There’s a lot happening in Whitehorse at local community venues for film this upcoming week.

The Alpine Film Night series returns with a powerful documentary, the Yukon Film Society highlights two features in its Fire Hall Films series, and local filmmaker Max Fraser has scheduled a special showing of six short documentaries.

Look at What the Light Did Now is the first of the two Yukon Film Society features. It’s a chronicle of what went into the making of Canadian singer-songwriter Feist’s new Grammy-nominated album The Reminder.

It features concert scenes, interviews and glimpses of a video director who conducts fireworks, puppet workshops, a crumbling French mansion, and segments with various of Feist’s collaborators, such as composer Gonzales.

The film has recently received favourable reception at London, England’s Raindance Film Festival and at a special gala showing at Toronto’s Royal Ontario Museum last month.

Tales From the Golden Age is a 2009 Romanian film that is actually six vignettes, from six different directors.

Romanian dictator Nicolae Ceausescu, whose Communist government ruled the country for 25 years until it was deposed by a popular uprising in 1989, liked to refer to his reign as the golden era for Romania. In actuality, it was a time of severe repression, starvation and no less than two million political assassinations.

The film is a bittersweet satire of life under the dictator, with each episode portraying a comic sort of urban legend, Romanian style. In The Legend of the Greedy Policeman for instance, it’s Christmas time and the local custom is to feast on pork, but the stores are all empty.

A farmer brings pork to the celebration, but it comes in the form of a live pig, to show that the meat is fresh. The problem of how to slaughter a pig in the middle of the night without alerting your hungry neighbours, much less the police, meets with a novel solution.

Constantine’s Sword, the Alpine Film Night selection, is a screen adaptation of a best-selling 2001 book by the same name, written by James P. Carroll, a former Catholic priest, and directed by Oscar-nominated documentary filmmaker Oren Jacoby with Carroll’s collaboration.

The title refers to the pivotal point in Church history in the fourth century when the Emperor Constantine adopted Christianity as the official state religion of what was to become the Holy Roman Empire.

The film details how Constantine was victorious when he went into battle with his troops’ shields emblazoned with the sign of the Christian cross, and how the motto In Hoc Signo Vinces (by this sign shall you conquer) came to personify the degree to which Christianity and militarism have come to support each other down through the ages ever since.
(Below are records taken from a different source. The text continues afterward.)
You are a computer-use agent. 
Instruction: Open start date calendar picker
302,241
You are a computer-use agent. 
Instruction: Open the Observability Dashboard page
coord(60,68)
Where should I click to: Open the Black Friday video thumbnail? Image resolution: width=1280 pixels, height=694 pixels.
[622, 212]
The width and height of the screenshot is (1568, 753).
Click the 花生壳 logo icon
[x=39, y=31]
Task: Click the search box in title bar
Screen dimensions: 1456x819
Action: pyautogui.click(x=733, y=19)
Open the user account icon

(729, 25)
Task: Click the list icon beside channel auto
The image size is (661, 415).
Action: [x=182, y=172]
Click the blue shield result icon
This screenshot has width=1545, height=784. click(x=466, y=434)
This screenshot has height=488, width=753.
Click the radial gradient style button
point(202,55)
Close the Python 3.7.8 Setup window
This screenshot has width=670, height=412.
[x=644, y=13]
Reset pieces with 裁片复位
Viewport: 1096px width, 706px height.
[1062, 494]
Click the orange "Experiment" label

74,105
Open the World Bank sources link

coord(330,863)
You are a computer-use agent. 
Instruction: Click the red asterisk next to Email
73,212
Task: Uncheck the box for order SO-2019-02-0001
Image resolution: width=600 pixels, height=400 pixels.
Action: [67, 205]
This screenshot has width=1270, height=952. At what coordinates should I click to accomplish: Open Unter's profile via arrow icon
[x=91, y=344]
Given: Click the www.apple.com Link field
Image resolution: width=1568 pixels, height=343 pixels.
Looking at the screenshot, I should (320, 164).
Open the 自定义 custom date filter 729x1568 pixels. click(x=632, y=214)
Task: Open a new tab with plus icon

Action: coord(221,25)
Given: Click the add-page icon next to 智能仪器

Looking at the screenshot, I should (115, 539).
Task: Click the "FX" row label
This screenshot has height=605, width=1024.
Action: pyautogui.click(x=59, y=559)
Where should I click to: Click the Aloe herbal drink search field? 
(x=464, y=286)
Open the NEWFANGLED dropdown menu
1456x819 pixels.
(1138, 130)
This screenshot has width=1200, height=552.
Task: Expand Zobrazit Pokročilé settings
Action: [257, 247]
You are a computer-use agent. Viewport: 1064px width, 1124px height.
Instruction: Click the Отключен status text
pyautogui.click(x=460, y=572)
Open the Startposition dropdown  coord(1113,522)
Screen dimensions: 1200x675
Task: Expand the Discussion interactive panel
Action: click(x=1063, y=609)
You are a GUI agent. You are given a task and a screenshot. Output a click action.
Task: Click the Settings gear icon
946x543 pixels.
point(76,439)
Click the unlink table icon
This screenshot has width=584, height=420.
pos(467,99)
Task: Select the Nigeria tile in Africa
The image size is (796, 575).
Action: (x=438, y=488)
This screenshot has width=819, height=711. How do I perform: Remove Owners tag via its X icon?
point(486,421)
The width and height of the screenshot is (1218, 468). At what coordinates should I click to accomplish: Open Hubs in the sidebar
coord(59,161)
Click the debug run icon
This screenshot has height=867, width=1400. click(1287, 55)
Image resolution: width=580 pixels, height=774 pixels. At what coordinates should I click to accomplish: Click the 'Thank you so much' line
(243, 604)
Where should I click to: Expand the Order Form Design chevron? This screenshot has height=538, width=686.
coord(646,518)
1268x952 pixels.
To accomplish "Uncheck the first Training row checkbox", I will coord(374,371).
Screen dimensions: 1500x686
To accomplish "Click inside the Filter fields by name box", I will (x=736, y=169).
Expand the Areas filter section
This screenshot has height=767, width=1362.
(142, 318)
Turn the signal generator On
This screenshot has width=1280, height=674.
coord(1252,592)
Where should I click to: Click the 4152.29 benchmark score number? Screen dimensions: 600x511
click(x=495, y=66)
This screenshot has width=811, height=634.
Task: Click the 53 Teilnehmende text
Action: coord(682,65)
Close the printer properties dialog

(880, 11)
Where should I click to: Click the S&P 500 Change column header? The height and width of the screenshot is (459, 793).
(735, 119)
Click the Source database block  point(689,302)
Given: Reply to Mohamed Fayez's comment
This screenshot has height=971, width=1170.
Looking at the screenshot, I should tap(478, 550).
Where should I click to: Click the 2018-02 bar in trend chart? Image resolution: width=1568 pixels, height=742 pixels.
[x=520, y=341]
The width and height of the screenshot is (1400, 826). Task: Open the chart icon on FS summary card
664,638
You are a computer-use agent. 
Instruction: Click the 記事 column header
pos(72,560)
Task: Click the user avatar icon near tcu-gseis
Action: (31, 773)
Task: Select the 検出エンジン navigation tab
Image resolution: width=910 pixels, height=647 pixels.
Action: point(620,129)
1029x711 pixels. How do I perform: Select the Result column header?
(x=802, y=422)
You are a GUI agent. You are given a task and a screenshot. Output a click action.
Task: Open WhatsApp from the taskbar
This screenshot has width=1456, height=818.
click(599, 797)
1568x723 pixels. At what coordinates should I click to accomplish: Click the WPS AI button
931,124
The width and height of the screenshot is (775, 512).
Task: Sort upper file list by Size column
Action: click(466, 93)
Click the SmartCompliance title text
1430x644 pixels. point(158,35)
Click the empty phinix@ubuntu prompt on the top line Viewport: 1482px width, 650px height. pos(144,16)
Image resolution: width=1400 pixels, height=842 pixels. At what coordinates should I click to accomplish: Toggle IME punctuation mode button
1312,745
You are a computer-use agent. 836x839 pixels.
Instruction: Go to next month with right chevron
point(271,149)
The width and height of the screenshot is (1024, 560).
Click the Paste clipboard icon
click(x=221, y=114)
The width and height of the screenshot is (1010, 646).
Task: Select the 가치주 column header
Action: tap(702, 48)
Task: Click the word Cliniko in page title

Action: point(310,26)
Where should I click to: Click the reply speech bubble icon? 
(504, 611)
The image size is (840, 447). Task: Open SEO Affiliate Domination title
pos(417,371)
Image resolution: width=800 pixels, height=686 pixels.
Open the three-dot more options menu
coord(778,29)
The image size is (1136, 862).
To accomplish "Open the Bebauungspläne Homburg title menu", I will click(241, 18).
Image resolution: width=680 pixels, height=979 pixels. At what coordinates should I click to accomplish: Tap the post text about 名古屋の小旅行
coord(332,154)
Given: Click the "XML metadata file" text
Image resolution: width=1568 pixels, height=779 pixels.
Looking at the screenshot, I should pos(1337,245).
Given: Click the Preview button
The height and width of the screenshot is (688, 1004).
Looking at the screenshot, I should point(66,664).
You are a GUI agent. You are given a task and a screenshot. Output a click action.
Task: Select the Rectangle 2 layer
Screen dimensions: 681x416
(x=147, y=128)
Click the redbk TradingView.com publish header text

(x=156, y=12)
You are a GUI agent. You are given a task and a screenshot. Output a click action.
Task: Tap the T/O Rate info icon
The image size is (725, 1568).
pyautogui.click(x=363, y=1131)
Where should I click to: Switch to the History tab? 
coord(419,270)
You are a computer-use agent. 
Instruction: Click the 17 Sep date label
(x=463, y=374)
It’s a hard-hitting look at how church-sanctioned violence has been turned against Jews, Muslims and others, and examines Pope Pius XII’s tacit support of the Holocaust, the role of Christian evangelical churches in proselytizing within the ranks of US armed forces, and other examples of bellicose church and state collaboration.

Whitehorse resident Max Fraser toured various European Second World War battle sites last summer, video camera in hand. The results of his journeys are distilled into six moving short films that Fraser calls his Documentaries of Remembrance.

Featured are poignant interviews with relatives of Canadian war veterans, and footage of memorial sites in Italy, France and Belgium. Fraser will spotlight his documentaries at a free showing at the new Legion branch next week.

Constantine’s Sword plays at 7:30 pm Friday, December 3, upstairs at the Alpine Bakery. Look At What the Light Did Now and Tales From the Golden Age play at 7:00 and 8:45 pm respectively Wednesday, December 8 at the Old Fire Hall.

Documentaries of Remembrance plays at 7:00 pm Wednesday, December 8 at the new Royal Canadian Legion Branch, 503 Steele Street.